TRY IT »
Without the pictures, set down exactly the lines from the one that contains "Task: Open the Chicago city link" to the end of the entries, both included, and nothing besides.

··· RAW DATA

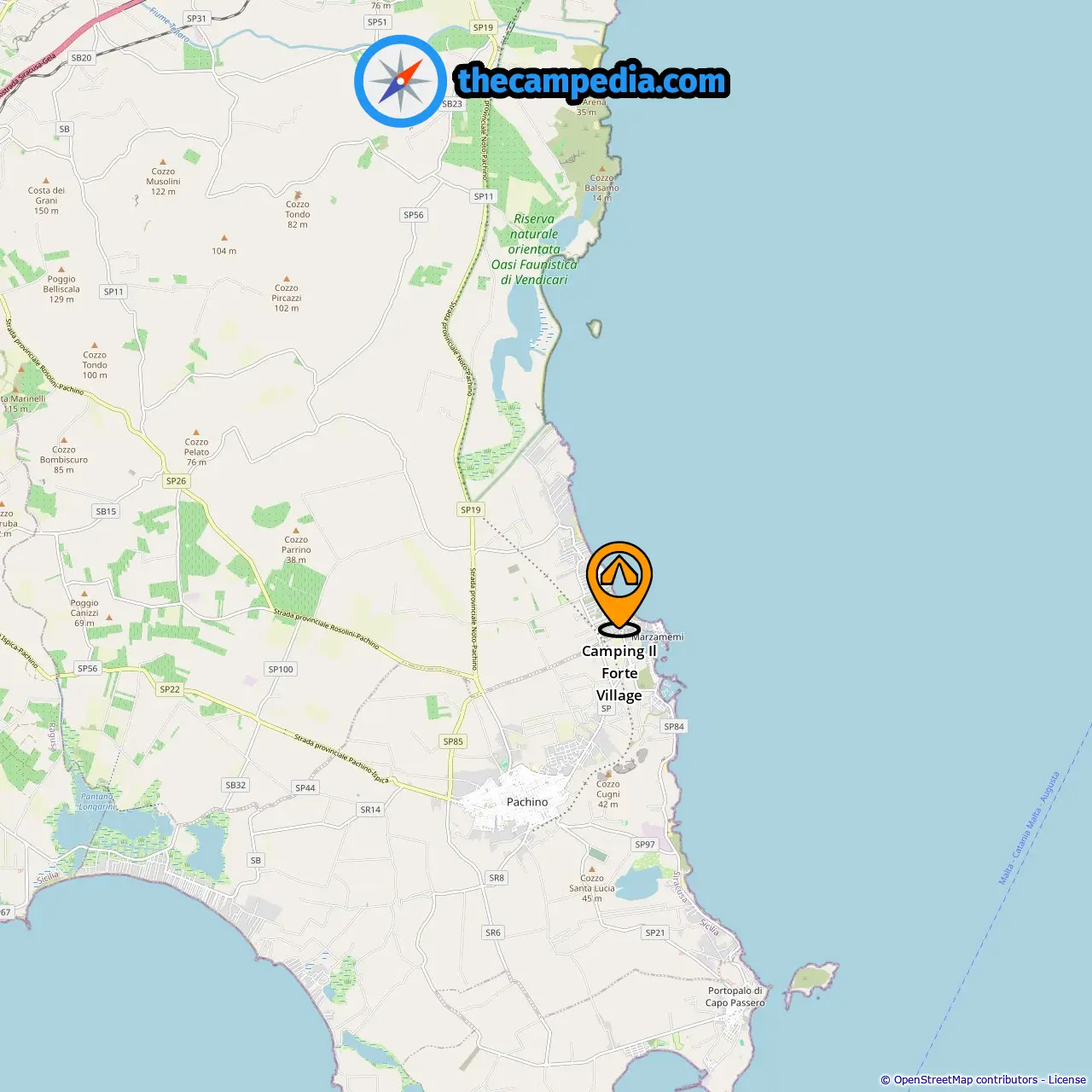
Task: Click the Pantano Longarini lake label
Action: tap(96, 801)
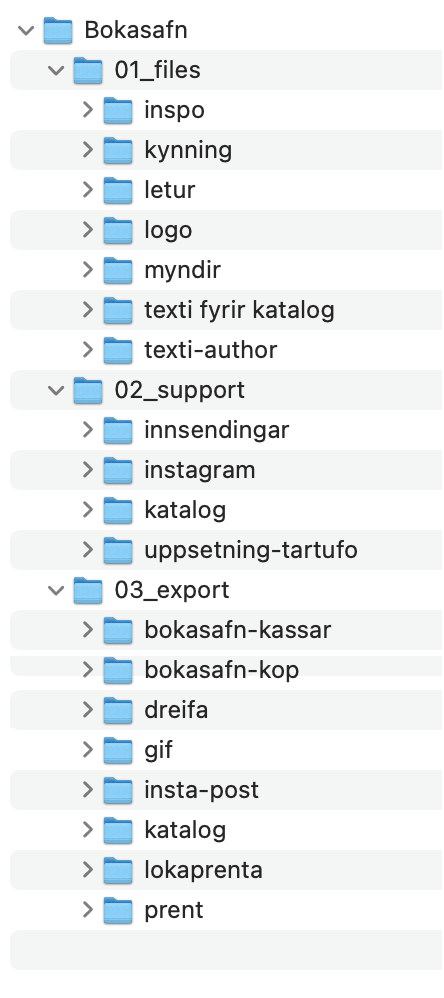The image size is (444, 998).
Task: Select the lokaprenta folder label
Action: tap(204, 869)
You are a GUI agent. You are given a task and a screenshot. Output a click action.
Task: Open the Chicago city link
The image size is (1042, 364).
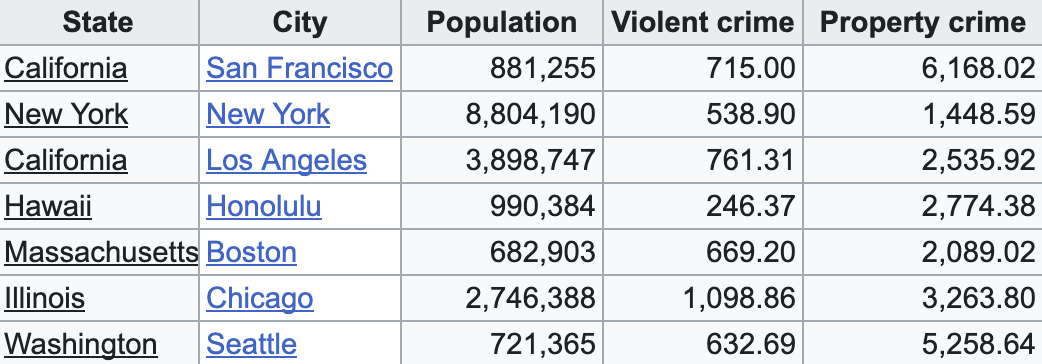pyautogui.click(x=259, y=298)
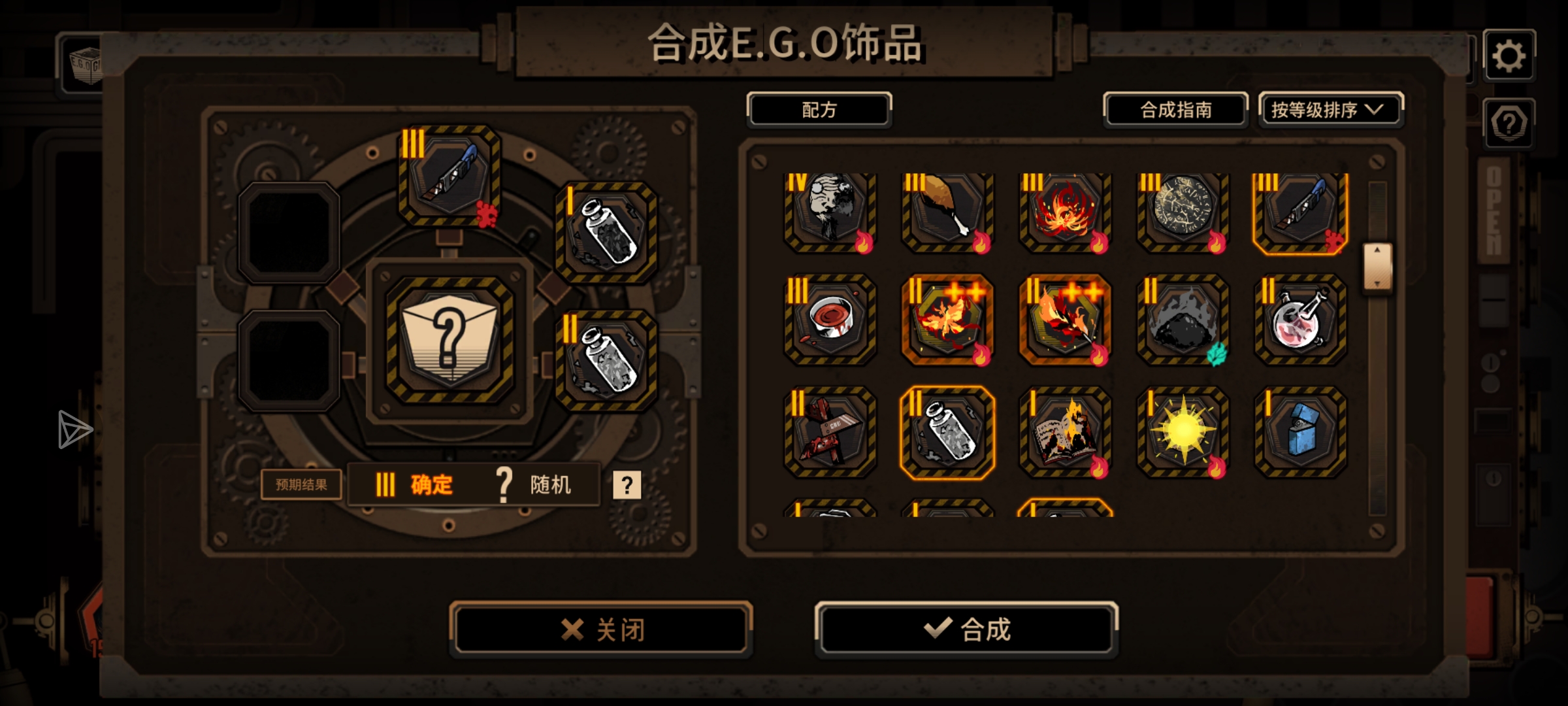Pick the yellow sun burst gift
This screenshot has width=1568, height=706.
1183,432
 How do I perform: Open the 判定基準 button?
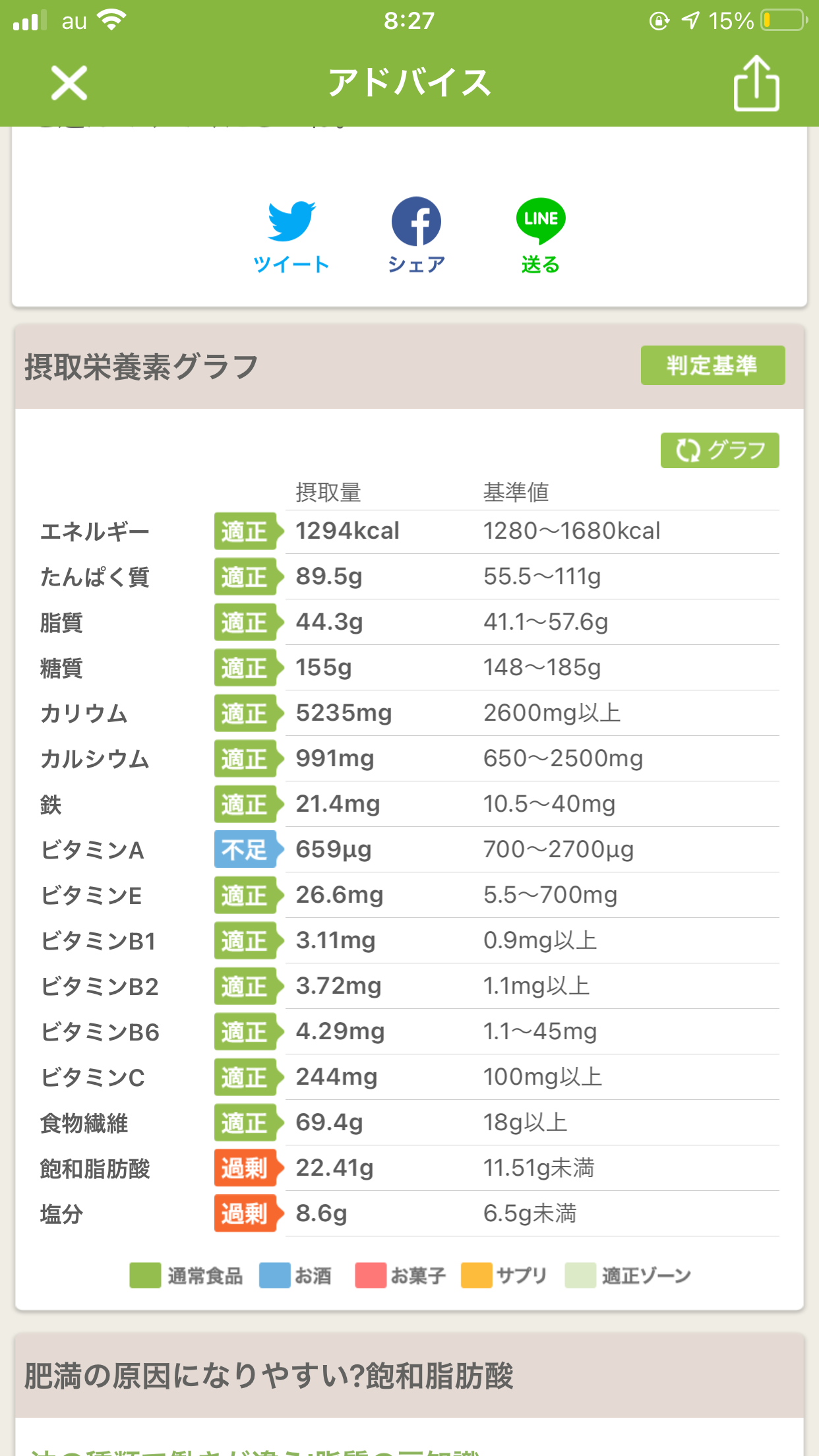point(713,365)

······

SOLUTION FOR THIS PROBLEM »
Task: Open the Chicago city link
The image size is (1042, 364).
pyautogui.click(x=259, y=298)
Pick the yellow sun burst gift
This screenshot has width=1568, height=706.
1183,432
 How do I perform: Open the 判定基準 button?
point(713,365)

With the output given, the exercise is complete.